Confesso que perdi as contas das vezes que utilizei desta mesma cadeira e desta mesma caneta, buscando organizar minhas ideias da melhor forma possível, tanto para mim, quanto para você. Gastei todo meu vocabulário procurando boas definições, explicações, moldes e gravuras para explicar o óbvio que, de tão simples, nem eu mesma sou capaz de acreditar.

Augusto, foram meses sem uma resposta sua para as minhas incontáveis cartas, borradas com sentimentos frescos e pedidos sinceros, desenhados com cuidado e que buscavam alguma referência do que uma vez não precisou nem ser dito ou escrito. Saiba que, além das cartas, escrevo também músicas inteiras buscando imortalizar o que eu não tenho certeza da morte por não ter nem uma pista de em qual parte do caminho foi enterrado.

Algumas vezes, garanti a mim mesma que, daqui para frente, me preocuparia apenas com as flores e aceitaria que nossa história já é póstuma. Já especulei, criei inúmeras táticas, impus regras, medi os prós e contras, tudo com o intuito de chegar o dia que meu corpo e alma encontrariam novamente a frequência harmoniosa entre o timbre e o tom dos batimentos cardíacos.

Prefiro não cogitar a ideia de que minhas cartas sirvam de piada, carregadas desse meu romantismo exacerbado e incontrolável, que mistura amor, paixão, ego e ansiedade e me enche de olheiras. Você sabe que é durante a madrugada que mais lembro de você. Desde que descobri que a insônia poderia ser uma ótima companhia aos que buscam fugir do medo, tenho ficado contigo todas as noites. Sei que, do lado em que você se encontra hoje, está cada vez mais difícil dormir. Sei também que se tornou quase impossível ceder as "boletas". Eu posso sentir, mesmo sem qualquer notícia sua desde que deixaste, pela última vez, a sala aqui de casa.

Insisto nas cartas porque sou fiel às entrelinhas e confiante no destino e que, se o universo conspira, estas cartas têm chegado não só ao destinatário, mas também ao seu destino. Não é preciso colocar no envelope que sou eu a remetente de todas elas, uma a uma, pois mesmo que corra o risco de ser confundida com outra moça, prefiro deixar aberta a possibilidade de, quem sabe, arrancar alguns sorrisos que poderiam não se abrir com uma simplória carta minha, assinada e com um ponto final.

Você, que sempre fez questão da sinceridade hoje silencia, talvez por repudia, talvez por amor.
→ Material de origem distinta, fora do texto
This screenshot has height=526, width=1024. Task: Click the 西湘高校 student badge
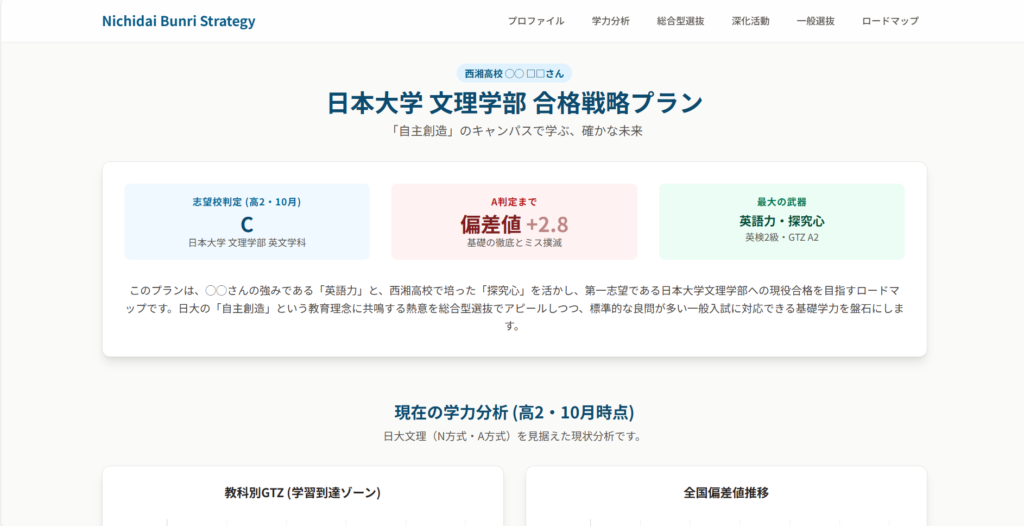(x=514, y=73)
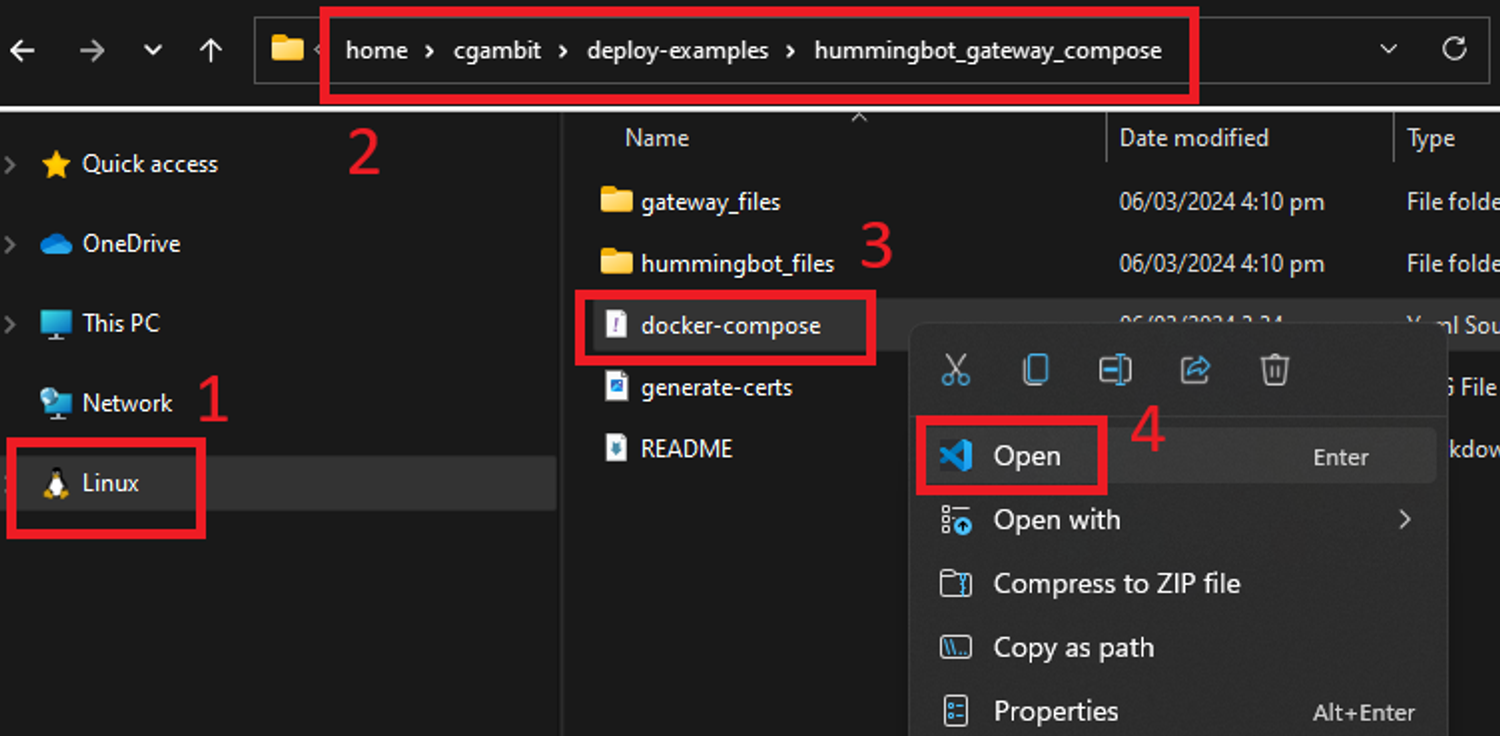Navigate up one folder level

[x=210, y=50]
Sabe que hoje, só és capaz de amar-me à distância, e que existem limites dificilmente superáveis que nos colocam em lados opostos da mesma moeda. E quando menos espero, percebo mais uma vez buscando motivos para entender sua distância como fuga ou como preservação, mas jamais como motivo de ter minhas cartas queimadas.

Lembro-me bem, Augusto, que a única vez que fui capaz de presenciar uma reação sua às minhas letras redondas, cuidadosamente escolhidas e dispersas em um papel de caderno, foi meses antes de sua partida, quando eu tomei a decisão de recitá-las a você. Ah, eu era tão mais corajosa e confiante naqueles dias! Era capaz de comprar briga com qualquer um que ousasse duvidar que ali estava algo que "era para ser". Era. E agora, busco encontrar no caminho que nos divide, este que esta carta percorre, uma resposta: tua, com letras borradas de falta, ou do mensageiro, avisando que não existe mais destinatário, e já não se pode apostar no destino anônimo.

Ainda espero,
ainda quero,
ainda fujo, reprovo-me por minha insistência,
mas também assumo,
prefiro terminar esta carta com reticências...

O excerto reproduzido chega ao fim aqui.